• Instructions to follow
For the entries below, the result should be an exact transcription of the lines from the one with "Kepulauan Sula (94, 1893)" up to and including the one with "PINTU LIPAT BESI HARMONIKA (104, 1451)", and only those.

(Entries taken from a collection)
*** Block opens ***
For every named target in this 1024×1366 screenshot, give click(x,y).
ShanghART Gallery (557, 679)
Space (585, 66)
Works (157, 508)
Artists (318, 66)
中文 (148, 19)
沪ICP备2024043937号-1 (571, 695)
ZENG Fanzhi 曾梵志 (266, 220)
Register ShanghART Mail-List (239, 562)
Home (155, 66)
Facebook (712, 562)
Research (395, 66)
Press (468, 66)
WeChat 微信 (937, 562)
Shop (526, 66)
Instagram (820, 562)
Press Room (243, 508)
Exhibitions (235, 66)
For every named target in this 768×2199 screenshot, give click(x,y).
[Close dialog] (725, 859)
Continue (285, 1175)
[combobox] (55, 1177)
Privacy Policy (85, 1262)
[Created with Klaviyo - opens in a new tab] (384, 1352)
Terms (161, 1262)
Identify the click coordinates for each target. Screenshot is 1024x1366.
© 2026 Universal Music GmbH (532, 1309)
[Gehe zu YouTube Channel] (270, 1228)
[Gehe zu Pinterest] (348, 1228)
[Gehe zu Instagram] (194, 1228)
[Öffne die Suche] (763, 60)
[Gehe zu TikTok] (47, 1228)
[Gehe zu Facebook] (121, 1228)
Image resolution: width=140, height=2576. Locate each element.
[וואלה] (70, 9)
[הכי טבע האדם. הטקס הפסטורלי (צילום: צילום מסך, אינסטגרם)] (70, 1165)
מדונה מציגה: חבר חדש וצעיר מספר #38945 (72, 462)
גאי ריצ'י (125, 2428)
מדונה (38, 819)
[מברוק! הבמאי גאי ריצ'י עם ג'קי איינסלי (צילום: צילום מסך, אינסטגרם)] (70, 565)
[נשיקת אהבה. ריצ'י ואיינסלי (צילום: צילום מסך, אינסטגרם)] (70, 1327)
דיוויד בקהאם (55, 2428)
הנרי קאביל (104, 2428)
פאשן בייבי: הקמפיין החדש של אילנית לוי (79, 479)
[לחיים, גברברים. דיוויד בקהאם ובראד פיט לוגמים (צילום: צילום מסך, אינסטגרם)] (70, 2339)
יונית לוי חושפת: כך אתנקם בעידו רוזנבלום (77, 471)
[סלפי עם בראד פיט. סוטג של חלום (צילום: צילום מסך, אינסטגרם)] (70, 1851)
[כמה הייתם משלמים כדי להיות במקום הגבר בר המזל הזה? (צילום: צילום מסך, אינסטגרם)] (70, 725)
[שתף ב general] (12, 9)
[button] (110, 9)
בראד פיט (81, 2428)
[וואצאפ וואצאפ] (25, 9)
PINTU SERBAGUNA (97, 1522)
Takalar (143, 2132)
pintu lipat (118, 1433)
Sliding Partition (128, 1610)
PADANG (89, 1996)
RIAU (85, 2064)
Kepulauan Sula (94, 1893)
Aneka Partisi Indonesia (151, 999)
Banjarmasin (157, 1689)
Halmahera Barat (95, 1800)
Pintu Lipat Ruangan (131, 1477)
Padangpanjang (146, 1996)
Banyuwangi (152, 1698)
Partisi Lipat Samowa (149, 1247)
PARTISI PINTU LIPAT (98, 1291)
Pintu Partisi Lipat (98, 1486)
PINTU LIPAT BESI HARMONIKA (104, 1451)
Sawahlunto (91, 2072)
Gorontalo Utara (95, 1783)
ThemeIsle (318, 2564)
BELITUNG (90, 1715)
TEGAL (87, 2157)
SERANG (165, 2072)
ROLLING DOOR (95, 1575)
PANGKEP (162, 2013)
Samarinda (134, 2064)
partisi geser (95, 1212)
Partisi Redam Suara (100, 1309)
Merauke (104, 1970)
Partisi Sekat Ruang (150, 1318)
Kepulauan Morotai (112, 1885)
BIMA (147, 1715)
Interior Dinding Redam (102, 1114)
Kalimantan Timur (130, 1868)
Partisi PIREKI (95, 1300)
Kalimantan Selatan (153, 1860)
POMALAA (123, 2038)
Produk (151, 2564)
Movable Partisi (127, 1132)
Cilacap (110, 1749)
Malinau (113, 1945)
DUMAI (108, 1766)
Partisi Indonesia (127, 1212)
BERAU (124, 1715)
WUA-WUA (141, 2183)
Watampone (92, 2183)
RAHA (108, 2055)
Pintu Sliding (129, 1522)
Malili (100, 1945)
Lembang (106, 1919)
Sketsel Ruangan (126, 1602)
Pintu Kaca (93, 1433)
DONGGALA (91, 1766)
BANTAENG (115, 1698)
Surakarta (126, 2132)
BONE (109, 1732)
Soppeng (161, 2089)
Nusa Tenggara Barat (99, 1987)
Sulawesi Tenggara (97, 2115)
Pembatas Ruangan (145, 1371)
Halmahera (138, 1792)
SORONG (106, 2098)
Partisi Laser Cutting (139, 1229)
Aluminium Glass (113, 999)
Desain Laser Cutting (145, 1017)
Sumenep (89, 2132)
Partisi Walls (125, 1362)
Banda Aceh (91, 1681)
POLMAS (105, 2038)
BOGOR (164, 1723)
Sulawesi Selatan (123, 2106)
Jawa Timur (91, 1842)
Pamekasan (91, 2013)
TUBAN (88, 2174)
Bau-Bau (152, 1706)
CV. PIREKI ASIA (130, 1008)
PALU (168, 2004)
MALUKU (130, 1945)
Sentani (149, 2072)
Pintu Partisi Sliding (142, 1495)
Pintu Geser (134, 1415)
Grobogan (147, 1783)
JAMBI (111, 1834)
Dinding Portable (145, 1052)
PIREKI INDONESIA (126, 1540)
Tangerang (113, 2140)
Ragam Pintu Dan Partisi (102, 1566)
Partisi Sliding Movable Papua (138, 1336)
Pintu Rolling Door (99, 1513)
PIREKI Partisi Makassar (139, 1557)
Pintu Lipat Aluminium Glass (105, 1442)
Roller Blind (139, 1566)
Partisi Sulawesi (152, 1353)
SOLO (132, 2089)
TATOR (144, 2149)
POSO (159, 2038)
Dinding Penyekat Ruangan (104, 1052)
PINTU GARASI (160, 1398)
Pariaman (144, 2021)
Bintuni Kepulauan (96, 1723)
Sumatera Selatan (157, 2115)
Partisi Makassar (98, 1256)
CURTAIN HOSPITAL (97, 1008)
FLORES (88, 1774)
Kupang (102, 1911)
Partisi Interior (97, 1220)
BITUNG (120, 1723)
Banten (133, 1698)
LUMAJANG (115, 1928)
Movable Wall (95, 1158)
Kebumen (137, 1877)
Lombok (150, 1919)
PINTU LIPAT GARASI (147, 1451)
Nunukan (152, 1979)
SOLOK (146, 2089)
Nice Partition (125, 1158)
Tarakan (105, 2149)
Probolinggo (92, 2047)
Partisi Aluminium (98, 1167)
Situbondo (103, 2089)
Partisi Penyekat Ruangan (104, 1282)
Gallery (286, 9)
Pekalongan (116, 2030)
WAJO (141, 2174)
*** Block closes ***
• Response area
Kepulauan Sula (94, 1893)
Aneka Partisi Indonesia (151, 999)
Banjarmasin (157, 1689)
Halmahera Barat (95, 1800)
Pintu Lipat Ruangan (131, 1477)
Padangpanjang (146, 1996)
Banyuwangi (152, 1698)
Partisi Lipat Samowa (149, 1247)
PARTISI PINTU LIPAT (98, 1291)
Pintu Partisi Lipat (98, 1486)
PINTU LIPAT BESI HARMONIKA (104, 1451)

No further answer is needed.